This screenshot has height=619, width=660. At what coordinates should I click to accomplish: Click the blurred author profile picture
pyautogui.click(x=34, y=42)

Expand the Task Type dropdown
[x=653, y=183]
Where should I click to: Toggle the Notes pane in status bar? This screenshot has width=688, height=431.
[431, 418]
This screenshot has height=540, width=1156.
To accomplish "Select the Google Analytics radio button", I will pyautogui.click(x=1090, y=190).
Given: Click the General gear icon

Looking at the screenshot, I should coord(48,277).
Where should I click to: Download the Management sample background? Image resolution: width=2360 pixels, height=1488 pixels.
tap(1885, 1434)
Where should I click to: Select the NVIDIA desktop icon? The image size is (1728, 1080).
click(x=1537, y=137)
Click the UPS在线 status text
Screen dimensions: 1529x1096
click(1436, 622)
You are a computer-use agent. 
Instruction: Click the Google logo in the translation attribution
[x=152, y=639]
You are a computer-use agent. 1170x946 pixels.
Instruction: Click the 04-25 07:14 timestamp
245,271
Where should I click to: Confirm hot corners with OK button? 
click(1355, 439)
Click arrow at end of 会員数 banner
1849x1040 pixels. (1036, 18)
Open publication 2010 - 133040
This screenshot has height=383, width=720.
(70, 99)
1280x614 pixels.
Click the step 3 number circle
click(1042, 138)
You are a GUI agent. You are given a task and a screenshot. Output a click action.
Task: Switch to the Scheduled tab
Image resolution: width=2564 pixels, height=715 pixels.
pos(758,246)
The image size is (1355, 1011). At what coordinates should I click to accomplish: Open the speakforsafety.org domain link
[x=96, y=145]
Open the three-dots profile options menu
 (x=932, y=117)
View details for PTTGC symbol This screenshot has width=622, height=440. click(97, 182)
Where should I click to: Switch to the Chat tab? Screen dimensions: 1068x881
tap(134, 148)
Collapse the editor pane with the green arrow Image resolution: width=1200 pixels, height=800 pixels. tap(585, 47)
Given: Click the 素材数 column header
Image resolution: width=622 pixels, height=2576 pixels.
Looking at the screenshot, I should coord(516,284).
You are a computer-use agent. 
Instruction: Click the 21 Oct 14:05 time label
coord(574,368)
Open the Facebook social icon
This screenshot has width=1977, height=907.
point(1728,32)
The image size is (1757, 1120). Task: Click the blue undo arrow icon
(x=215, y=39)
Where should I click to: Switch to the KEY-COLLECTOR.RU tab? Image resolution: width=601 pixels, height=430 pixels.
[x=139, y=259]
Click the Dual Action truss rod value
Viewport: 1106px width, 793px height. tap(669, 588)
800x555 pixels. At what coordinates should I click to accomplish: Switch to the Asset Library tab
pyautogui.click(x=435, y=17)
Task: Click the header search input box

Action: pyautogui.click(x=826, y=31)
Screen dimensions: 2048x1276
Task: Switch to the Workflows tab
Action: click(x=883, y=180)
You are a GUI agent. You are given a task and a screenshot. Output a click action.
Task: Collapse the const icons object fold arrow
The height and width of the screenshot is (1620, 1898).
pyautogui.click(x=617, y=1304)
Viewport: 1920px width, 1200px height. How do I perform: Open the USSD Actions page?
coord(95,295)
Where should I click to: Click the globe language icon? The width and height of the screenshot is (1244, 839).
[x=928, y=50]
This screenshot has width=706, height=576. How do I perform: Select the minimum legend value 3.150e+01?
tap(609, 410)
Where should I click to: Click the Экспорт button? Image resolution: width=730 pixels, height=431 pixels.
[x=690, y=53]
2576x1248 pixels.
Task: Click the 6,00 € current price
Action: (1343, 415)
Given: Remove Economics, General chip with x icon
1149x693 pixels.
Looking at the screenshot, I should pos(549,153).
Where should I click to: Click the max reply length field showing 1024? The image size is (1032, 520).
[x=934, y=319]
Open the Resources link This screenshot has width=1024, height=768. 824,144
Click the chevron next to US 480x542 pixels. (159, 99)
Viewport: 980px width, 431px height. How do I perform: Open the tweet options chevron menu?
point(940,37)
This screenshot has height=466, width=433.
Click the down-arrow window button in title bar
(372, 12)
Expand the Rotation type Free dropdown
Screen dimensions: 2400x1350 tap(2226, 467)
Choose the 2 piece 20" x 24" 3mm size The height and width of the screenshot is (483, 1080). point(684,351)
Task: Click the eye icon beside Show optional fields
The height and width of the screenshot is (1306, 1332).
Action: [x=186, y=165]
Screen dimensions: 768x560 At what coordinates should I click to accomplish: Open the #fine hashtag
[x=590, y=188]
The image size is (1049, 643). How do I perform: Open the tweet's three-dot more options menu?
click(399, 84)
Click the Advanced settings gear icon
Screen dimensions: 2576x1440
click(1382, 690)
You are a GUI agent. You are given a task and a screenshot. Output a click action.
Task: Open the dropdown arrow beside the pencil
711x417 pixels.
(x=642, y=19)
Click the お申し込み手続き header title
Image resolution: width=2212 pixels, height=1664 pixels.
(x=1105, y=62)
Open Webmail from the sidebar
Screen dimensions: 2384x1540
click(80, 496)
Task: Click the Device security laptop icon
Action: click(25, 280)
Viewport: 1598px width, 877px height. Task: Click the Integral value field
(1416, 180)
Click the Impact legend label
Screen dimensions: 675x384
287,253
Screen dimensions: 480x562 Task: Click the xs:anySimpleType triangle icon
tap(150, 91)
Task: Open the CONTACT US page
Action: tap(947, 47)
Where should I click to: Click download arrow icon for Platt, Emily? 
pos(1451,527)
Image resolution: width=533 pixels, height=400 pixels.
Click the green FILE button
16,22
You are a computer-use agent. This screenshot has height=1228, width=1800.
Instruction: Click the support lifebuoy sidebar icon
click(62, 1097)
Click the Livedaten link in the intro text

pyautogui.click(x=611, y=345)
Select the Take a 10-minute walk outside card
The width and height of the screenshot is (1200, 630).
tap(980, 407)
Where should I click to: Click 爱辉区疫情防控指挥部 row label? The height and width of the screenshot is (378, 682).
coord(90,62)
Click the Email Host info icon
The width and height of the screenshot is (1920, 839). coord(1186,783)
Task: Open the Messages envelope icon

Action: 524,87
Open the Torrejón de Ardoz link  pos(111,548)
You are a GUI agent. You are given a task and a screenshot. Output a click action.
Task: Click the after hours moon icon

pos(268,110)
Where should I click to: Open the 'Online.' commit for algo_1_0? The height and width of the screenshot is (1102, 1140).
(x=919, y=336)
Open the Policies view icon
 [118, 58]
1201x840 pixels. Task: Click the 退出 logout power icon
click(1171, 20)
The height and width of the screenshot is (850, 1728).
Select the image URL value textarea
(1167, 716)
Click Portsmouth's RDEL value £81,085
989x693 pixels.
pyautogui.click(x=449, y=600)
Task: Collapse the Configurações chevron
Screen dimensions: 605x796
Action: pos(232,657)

· · · · · · ·

WORK REQUIRED
Return all of the rows above verbatim, in their original order, with no changes.

RESULT OF THE TASK
This screenshot has height=619, width=660. At what coordinates should I click to accomplish: Click the blurred author profile picture
pyautogui.click(x=34, y=42)

Expand the Task Type dropdown
[x=653, y=183]
Where should I click to: Toggle the Notes pane in status bar? This screenshot has width=688, height=431.
[431, 418]
This screenshot has height=540, width=1156.
To accomplish "Select the Google Analytics radio button", I will pyautogui.click(x=1090, y=190).
Given: Click the General gear icon

Looking at the screenshot, I should coord(48,277).
Where should I click to: Download the Management sample background? Image resolution: width=2360 pixels, height=1488 pixels.
tap(1885, 1434)
Where should I click to: Select the NVIDIA desktop icon? The image size is (1728, 1080).
click(x=1537, y=137)
Click the UPS在线 status text
Screen dimensions: 1529x1096
click(1436, 622)
You are a computer-use agent. 
Instruction: Click the Google logo in the translation attribution
[x=152, y=639]
You are a computer-use agent. 1170x946 pixels.
Instruction: Click the 04-25 07:14 timestamp
245,271
Where should I click to: Confirm hot corners with OK button? 
click(1355, 439)
Click arrow at end of 会員数 banner
1849x1040 pixels. (1036, 18)
Open publication 2010 - 133040
This screenshot has height=383, width=720.
(70, 99)
1280x614 pixels.
Click the step 3 number circle
click(1042, 138)
You are a GUI agent. You are given a task and a screenshot. Output a click action.
Task: Switch to the Scheduled tab
Image resolution: width=2564 pixels, height=715 pixels.
pos(758,246)
The image size is (1355, 1011). At what coordinates should I click to accomplish: Open the speakforsafety.org domain link
[x=96, y=145]
Open the three-dots profile options menu
 (x=932, y=117)
View details for PTTGC symbol This screenshot has width=622, height=440. click(97, 182)
Where should I click to: Switch to the Chat tab? Screen dimensions: 1068x881
tap(134, 148)
Collapse the editor pane with the green arrow Image resolution: width=1200 pixels, height=800 pixels. tap(585, 47)
Given: Click the 素材数 column header
Image resolution: width=622 pixels, height=2576 pixels.
Looking at the screenshot, I should coord(516,284).
You are a computer-use agent. 
Instruction: Click the 21 Oct 14:05 time label
coord(574,368)
Open the Facebook social icon
This screenshot has width=1977, height=907.
point(1728,32)
The image size is (1757, 1120). Task: Click the blue undo arrow icon
(x=215, y=39)
Where should I click to: Switch to the KEY-COLLECTOR.RU tab? Image resolution: width=601 pixels, height=430 pixels.
[x=139, y=259]
Click the Dual Action truss rod value
Viewport: 1106px width, 793px height. tap(669, 588)
800x555 pixels. At what coordinates should I click to accomplish: Switch to the Asset Library tab
pyautogui.click(x=435, y=17)
Task: Click the header search input box

Action: pyautogui.click(x=826, y=31)
Screen dimensions: 2048x1276
Task: Switch to the Workflows tab
Action: click(x=883, y=180)
You are a GUI agent. You are given a task and a screenshot. Output a click action.
Task: Collapse the const icons object fold arrow
The height and width of the screenshot is (1620, 1898).
pyautogui.click(x=617, y=1304)
Viewport: 1920px width, 1200px height. How do I perform: Open the USSD Actions page?
coord(95,295)
Where should I click to: Click the globe language icon? The width and height of the screenshot is (1244, 839).
[x=928, y=50]
This screenshot has width=706, height=576. How do I perform: Select the minimum legend value 3.150e+01?
tap(609, 410)
Where should I click to: Click the Экспорт button? Image resolution: width=730 pixels, height=431 pixels.
[x=690, y=53]
2576x1248 pixels.
Task: Click the 6,00 € current price
Action: (1343, 415)
Given: Remove Economics, General chip with x icon
1149x693 pixels.
Looking at the screenshot, I should pos(549,153).
Where should I click to: Click the max reply length field showing 1024? The image size is (1032, 520).
[x=934, y=319]
Open the Resources link This screenshot has width=1024, height=768. 824,144
Click the chevron next to US 480x542 pixels. (159, 99)
Viewport: 980px width, 431px height. How do I perform: Open the tweet options chevron menu?
point(940,37)
This screenshot has height=466, width=433.
Click the down-arrow window button in title bar
(372, 12)
Expand the Rotation type Free dropdown
Screen dimensions: 2400x1350 tap(2226, 467)
Choose the 2 piece 20" x 24" 3mm size The height and width of the screenshot is (483, 1080). point(684,351)
Task: Click the eye icon beside Show optional fields
The height and width of the screenshot is (1306, 1332).
Action: [x=186, y=165]
Screen dimensions: 768x560 At what coordinates should I click to accomplish: Open the #fine hashtag
[x=590, y=188]
The image size is (1049, 643). How do I perform: Open the tweet's three-dot more options menu?
click(399, 84)
Click the Advanced settings gear icon
Screen dimensions: 2576x1440
click(1382, 690)
You are a GUI agent. You are given a task and a screenshot. Output a click action.
Task: Open the dropdown arrow beside the pencil
711x417 pixels.
(x=642, y=19)
Click the お申し込み手続き header title
Image resolution: width=2212 pixels, height=1664 pixels.
(x=1105, y=62)
Open Webmail from the sidebar
Screen dimensions: 2384x1540
click(80, 496)
Task: Click the Device security laptop icon
Action: click(25, 280)
Viewport: 1598px width, 877px height. Task: Click the Integral value field
(1416, 180)
Click the Impact legend label
Screen dimensions: 675x384
287,253
Screen dimensions: 480x562 Task: Click the xs:anySimpleType triangle icon
tap(150, 91)
Task: Open the CONTACT US page
Action: tap(947, 47)
Where should I click to: Click download arrow icon for Platt, Emily? 
pos(1451,527)
Image resolution: width=533 pixels, height=400 pixels.
Click the green FILE button
16,22
You are a computer-use agent. This screenshot has height=1228, width=1800.
Instruction: Click the support lifebuoy sidebar icon
click(62, 1097)
Click the Livedaten link in the intro text

pyautogui.click(x=611, y=345)
Select the Take a 10-minute walk outside card
The width and height of the screenshot is (1200, 630).
tap(980, 407)
Where should I click to: Click 爱辉区疫情防控指挥部 row label? The height and width of the screenshot is (378, 682).
coord(90,62)
Click the Email Host info icon
The width and height of the screenshot is (1920, 839). coord(1186,783)
Task: Open the Messages envelope icon

Action: 524,87
Open the Torrejón de Ardoz link  pos(111,548)
You are a GUI agent. You are given a task and a screenshot. Output a click action.
Task: Click the after hours moon icon

pos(268,110)
Where should I click to: Open the 'Online.' commit for algo_1_0? The height and width of the screenshot is (1102, 1140).
(x=919, y=336)
Open the Policies view icon
 [118, 58]
1201x840 pixels. Task: Click the 退出 logout power icon
click(1171, 20)
The height and width of the screenshot is (850, 1728).
Select the image URL value textarea
(1167, 716)
Click Portsmouth's RDEL value £81,085
989x693 pixels.
pyautogui.click(x=449, y=600)
Task: Collapse the Configurações chevron
Screen dimensions: 605x796
Action: pos(232,657)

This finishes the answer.